Wafer fabrication requires extremely clean working environments

because contamination ordinarily results in costly production loss.

A problem associated with prior art sealed capsule handling

systems is that wafer contamination has been known to occur when

sealed capsules containing wafers are opened by the capsule handling

equipment to allow the wafers to be unloaded for some processing.

During the capsule opening process, the wafers are exposed to the

handling equipment, which ordinarily includes lubricated mechanical

elements. As a result, the wafers are subject to potential particulate and

gaseous contamination. To address this problem, it is known in the prior art to purge

contaminants in a semiconductor capsule prior to transfer of the capsule

and the wafers from one part of the wafer processing facility to another

(e.g., from an opening/unloading station in one area of the facility to a

robot assembly within a Class I clean room area) . Such capsules

typically include a complex arrangements of vents and associated valves.

Contaminants are purged from the capsule by selectively opening the

valves to introduce nitrogen in one vent and to remove it by applying

suction at the second vent. Different capsule manufacturers have

different venting arrangements. This approach requires specialized and

costly capsule construction, and it has not provided acceptable results.

Thus, a need exists for a sealed capsule opening and unloading

system that effectively purges the capsule of contaminants and that

reduces exposure of the wafers to contamination from the capsule

handling system.

BRIEF SUMMARY OF THE INVENTION

A primary object of the invention is to provide a sealed capsule

opening and unloading system that effectively purges the interior of the

capsule of contaminants prior to wafer removal from the capsule.

Another object of the invention is to provide a system for purging

the interior of a capsule that does not require specialized capsule

construction. A further object of the invention is to provide a sealed capsule

opening and unloading system that greatly reduces potential

contamination of wafers removed from the capsule.

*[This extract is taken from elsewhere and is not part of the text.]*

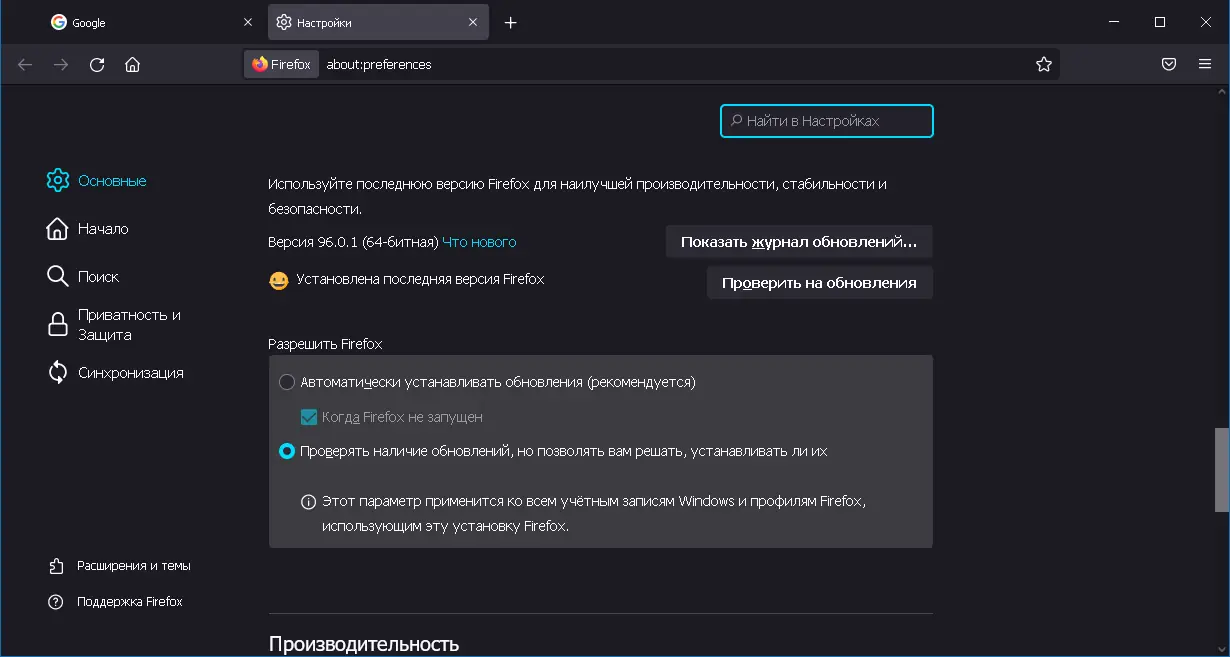Open the Поиск settings section
Screen dimensions: 1230x657
[x=57, y=276]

These and other objects are accomplished by an inventive system

for transferring semiconductor wafers supported in a sealed capsule from

a first stored position to a second working position using an opening

mechanism having a load door. The capsule is positioned adjacent the

load door and a sealed environment is formed between the capsule and

the opening mechanism. The load door is then locked to the capsule

door. Next, the load door and the capsule door are moved a

predetermined distance to an intermediate position while retaining the

sealed environment between the opening mechanism and the capsule.

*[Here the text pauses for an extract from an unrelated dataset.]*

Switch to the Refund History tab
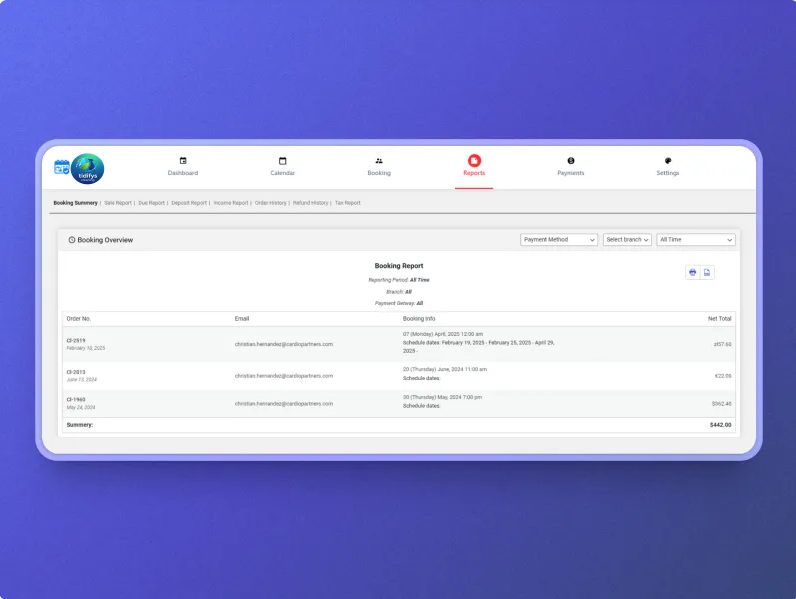 [x=310, y=203]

Thereafter, the capsule is purged with a gas. The load door and the

capsule door are then moved a further distance to open the capsule,

allowing the semiconductor wafers to be retrieved.

The foregoing has outlined some of the more pertinent objects and

features of the present invention. These objects should be construed to

be merely illustrative of some of the more prominent features and

applications of the invention. Many other beneficial results can be

attained by applying the disclosed invention in a different manner or

modifying the invention as will be described. Accordingly, other objects

and a fuller understanding of the invention may be had by referring to the

following Detailed Description of the Preferred Embodiment. BRIEF DESCRIPTION OF THE DRAWINGS

For a more complete understanding of the present invention and

the advantages thereof, reference should be made to the following

Detailed Description taken in connection with the accompanying

drawings, in which:

FIGURE 1 is a front perspective view of a sealed capsule opening

and unloading apparatus in accordance with the prior art;

FIGURE 2 is a rear perspective view of the FIGURE 1 apparatus;

FIGURE 3 is a front perspective view of a sealed capsule opening

and unloading apparatus in accordance with the present invention;

FIGURE 4 is a rear perspective view of the inventive apparatus;

FIGURE 5 is a top view of the inventive apparatus illustrating

purging of the capsule;

FIGURE 6 is front view of the capsule door opening mechanism in

the inventive apparatus; and

FIGURE 7 is a top view of the door opening mechanism .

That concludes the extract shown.